PROBLEM DESCRIPTION:
Copy each line from the records below in which the word "Service" is found.

[Stored items]
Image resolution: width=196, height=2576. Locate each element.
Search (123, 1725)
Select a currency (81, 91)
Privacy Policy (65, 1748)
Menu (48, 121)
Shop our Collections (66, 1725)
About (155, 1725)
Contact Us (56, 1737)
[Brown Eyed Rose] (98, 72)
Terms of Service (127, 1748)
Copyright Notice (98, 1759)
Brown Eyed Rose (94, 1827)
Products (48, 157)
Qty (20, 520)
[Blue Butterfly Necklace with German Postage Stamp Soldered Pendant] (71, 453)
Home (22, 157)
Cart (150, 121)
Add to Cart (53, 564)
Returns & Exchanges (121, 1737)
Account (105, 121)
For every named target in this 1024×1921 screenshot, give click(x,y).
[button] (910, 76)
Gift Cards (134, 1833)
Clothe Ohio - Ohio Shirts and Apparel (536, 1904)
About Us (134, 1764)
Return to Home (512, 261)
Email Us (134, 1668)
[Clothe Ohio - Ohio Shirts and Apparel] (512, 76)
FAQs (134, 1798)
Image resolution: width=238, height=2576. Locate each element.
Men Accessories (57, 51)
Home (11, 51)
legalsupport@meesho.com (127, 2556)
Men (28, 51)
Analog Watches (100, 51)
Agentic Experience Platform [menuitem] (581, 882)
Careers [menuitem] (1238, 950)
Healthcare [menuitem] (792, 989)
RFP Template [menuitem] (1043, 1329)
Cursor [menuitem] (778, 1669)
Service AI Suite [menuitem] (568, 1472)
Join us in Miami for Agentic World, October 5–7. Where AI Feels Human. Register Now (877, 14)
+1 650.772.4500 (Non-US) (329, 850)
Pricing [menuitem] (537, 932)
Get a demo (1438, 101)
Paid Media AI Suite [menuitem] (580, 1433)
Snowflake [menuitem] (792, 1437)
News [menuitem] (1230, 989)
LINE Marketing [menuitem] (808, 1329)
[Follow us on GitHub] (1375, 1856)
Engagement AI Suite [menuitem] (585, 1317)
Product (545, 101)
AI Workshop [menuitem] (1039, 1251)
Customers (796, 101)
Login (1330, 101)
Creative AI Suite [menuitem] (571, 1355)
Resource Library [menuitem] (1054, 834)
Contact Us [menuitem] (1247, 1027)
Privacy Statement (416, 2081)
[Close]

YOUR RESPONSE:
Terms of Service (127, 1748)
Service AI Suite [menuitem] (568, 1472)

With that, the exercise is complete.